Electricity provides enough light and there are manmade footpaths and stairs. Still, visitors need a certain level of surefootedness as the surfaces can be wet and slippery.

Underground lake

Canton Valais is home to the world’s largest natural underground lake. Located near Sion, Lac Souterrain de St-Léonard has a surface area of about 6,000 square metres.

Rather than exploring the cave on foot, visitors experience it by boat. Rowing guides ferry guests for 30-minute tours of the lake, which is ten metres deep. The ethereal atmosphere is enhanced by the lanterns and the reflections on the lake’s surface.

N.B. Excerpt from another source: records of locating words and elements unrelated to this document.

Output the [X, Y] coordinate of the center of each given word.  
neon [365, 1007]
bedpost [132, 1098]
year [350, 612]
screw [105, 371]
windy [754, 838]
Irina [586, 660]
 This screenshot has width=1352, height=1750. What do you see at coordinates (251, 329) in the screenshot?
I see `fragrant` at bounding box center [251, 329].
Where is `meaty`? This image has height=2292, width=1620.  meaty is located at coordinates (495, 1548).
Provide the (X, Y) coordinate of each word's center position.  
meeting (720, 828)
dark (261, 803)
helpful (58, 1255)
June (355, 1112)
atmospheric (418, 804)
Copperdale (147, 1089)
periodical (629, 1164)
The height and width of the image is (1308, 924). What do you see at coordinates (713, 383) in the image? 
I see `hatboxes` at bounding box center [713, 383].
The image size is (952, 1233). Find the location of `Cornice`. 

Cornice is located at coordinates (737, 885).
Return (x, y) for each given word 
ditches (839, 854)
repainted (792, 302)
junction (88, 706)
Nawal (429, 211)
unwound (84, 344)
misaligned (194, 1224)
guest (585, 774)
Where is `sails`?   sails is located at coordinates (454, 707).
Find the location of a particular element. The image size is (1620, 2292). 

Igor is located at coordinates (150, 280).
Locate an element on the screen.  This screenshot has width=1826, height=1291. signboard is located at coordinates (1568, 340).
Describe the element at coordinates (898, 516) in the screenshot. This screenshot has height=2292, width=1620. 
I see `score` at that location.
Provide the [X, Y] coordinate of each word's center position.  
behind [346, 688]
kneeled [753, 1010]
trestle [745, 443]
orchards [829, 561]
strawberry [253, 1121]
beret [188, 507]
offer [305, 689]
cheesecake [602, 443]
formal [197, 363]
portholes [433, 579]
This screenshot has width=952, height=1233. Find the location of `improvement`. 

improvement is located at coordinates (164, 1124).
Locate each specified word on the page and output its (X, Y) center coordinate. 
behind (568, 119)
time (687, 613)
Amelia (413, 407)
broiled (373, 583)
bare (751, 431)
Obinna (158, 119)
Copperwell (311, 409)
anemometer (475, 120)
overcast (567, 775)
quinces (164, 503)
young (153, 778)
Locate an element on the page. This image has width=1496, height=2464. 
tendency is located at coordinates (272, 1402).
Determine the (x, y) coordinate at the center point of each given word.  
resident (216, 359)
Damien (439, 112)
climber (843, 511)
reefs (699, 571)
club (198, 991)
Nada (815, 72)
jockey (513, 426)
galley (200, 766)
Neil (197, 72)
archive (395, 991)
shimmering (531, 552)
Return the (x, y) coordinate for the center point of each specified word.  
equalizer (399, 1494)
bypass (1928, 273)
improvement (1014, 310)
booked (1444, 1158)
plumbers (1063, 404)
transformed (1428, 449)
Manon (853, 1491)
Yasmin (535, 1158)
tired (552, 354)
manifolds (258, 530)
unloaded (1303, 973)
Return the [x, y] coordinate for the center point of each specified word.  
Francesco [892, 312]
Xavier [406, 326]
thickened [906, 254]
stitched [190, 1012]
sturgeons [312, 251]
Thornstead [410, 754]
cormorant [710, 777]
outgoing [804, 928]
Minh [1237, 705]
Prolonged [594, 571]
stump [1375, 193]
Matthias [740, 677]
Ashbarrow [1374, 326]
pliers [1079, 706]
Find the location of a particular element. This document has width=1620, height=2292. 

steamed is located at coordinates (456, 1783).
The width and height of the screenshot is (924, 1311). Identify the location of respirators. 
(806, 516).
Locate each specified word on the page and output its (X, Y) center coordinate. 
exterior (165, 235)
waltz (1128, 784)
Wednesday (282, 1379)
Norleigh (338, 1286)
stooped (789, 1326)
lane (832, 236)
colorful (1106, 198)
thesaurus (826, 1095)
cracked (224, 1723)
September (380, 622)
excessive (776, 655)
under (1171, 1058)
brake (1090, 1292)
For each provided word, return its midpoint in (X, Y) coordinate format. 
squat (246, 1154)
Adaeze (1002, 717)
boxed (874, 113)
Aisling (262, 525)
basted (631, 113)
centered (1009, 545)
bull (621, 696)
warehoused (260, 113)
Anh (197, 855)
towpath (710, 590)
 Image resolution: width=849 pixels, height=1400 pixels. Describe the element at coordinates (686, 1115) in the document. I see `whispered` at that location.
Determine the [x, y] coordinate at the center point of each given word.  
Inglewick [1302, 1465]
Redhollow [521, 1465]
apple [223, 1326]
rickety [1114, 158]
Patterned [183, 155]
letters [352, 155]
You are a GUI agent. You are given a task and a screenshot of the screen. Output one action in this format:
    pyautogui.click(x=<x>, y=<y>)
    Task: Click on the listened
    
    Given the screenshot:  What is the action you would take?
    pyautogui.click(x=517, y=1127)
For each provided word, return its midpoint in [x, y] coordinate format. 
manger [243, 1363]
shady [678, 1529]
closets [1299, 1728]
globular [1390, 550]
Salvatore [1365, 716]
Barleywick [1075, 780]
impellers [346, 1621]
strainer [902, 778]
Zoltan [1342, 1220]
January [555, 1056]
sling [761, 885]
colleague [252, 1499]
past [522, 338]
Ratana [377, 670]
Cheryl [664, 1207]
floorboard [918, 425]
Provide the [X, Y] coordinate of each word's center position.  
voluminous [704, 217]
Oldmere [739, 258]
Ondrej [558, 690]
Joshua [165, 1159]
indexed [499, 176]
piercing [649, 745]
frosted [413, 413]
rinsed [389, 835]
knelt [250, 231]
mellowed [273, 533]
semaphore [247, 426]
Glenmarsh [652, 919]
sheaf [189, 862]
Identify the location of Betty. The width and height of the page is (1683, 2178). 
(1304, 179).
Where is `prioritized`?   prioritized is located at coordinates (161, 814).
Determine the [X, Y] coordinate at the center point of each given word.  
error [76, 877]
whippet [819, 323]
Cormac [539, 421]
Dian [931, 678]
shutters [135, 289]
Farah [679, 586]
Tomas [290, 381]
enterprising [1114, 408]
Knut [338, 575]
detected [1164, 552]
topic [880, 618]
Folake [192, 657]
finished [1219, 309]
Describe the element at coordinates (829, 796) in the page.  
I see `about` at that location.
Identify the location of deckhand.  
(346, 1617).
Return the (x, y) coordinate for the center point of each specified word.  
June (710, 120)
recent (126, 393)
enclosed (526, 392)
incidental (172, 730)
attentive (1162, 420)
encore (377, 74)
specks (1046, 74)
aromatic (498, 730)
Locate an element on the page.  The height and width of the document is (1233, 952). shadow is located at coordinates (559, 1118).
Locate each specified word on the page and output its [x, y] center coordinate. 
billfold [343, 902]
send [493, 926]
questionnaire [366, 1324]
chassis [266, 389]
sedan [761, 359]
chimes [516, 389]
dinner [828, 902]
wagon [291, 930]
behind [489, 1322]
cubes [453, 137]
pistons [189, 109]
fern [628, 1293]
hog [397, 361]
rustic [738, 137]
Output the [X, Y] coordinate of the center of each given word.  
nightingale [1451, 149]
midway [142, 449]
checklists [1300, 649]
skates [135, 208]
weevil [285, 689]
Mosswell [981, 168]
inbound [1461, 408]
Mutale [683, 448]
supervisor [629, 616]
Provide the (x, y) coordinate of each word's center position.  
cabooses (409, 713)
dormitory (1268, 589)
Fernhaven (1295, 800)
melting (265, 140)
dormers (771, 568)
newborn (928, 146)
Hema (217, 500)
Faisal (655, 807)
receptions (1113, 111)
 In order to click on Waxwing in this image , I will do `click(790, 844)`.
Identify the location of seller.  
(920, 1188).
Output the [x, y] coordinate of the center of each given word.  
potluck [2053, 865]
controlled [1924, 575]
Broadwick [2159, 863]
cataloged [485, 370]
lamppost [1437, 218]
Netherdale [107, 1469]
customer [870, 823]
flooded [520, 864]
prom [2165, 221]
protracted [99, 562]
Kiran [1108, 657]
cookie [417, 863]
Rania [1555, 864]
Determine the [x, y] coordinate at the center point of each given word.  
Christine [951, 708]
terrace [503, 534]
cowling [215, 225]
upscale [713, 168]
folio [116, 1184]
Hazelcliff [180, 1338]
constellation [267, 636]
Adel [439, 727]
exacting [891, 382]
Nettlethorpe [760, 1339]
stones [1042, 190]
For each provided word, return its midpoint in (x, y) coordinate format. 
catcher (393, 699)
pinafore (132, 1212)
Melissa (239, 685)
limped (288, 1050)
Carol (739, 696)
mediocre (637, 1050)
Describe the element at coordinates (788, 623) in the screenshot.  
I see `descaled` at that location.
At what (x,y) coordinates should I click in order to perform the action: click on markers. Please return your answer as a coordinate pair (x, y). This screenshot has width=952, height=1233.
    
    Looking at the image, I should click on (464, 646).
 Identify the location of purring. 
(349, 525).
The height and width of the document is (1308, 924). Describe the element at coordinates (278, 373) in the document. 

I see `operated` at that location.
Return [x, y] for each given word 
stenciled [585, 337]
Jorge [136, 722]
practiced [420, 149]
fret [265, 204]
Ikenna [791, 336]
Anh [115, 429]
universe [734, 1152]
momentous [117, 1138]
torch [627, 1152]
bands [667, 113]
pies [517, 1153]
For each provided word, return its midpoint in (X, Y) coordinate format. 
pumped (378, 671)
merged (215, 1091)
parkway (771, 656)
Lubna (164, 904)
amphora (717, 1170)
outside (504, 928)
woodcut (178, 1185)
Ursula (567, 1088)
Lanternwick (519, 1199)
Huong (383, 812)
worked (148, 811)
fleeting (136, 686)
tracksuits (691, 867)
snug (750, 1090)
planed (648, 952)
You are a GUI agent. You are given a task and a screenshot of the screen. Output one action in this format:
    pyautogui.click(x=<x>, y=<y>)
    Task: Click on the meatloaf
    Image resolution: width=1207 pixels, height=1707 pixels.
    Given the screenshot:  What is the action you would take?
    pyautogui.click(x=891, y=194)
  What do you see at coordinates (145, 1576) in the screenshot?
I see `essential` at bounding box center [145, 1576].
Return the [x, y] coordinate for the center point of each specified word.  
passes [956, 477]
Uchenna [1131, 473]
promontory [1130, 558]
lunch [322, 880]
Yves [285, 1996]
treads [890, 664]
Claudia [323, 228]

Discovered in 1943, the underground lake was opened to the public six years later. In honour of its 60th anniversary, visitors born in 1949 get free admission this year.

Hell’s grottoes

Those who’d prefer to take a self-guided tour can go to hell – “Hell’s Grottoes”, that is. Just off the Zurich-Lucerne axis, the Höllgrotten lie in a hidden valley in Baar.

The first cave was discovered in 1863 as builders sought stone material for the train line between Zug and Zurich. Other sections were unearthed in 1892 and 1902.

Divided into two separate systems, these caves feature some attractive stalactites and stalagmites.

One section, called the “magic castle”, has rock formations that resemble organ pipes. If tapped gently with a knuckle, they even reverberate like musical instruments.

Adventure tours

Those with more time (and guts) can embark upon tours lasting anywhere from a few hours to a couple of days. These types of expeditions are led by professional guides and require special equipment like headlamps, helmets, rubber boots and perhaps waterproof overalls.

“Caving tours make your head free, because you concentrate on your steps, your moves and on the cave itself. Staying in a cave for two days boosts those feelings and makes the experience more intense,” says Gery Aeschlimann of Trekking Team AG, a company that organizes tours of the Hölloch (Hell-hole) cave in canton Schwyz.

Meanwhile, a long journey into the bowels of the earth might have some wondering about sanitary facilities.

“Before we start a tour, we tell our guests to go to the bathroom first. In the cave the possibilities are not so good anymore. But in the bivouac, where we have our two-day tours, we do have a toilet,” says Aeschlimann.

Asked about safety, Aeschlimann compares caving to biking or jogging. In the 20 years the Trekking Team has been organising tours, they have never had an accident.

Wherever one chooses to go, one thing is certain, according to Aeschlimann: “Tours in caves are always experiences you never will forget.”

Susan Vogel-Misicka,

Often found in limestone caves, these are formed as water drips from the ceiling and down walls.

The average growth rate is a mere 0.13mm per year.

Inside the Saint Beatus Caves, the “Koh-i-noor” stalagmite is an estimated 40,000 years old.

There are many caves that are open to the public, while others are open to researchers only.

Even if it’s 30°C outside, the temperature inside a cave will be cool and the ground may be slippery. Closed, rubber-soled shoes are a must.

Some caves drip water, so a waterproof jacket is a good idea.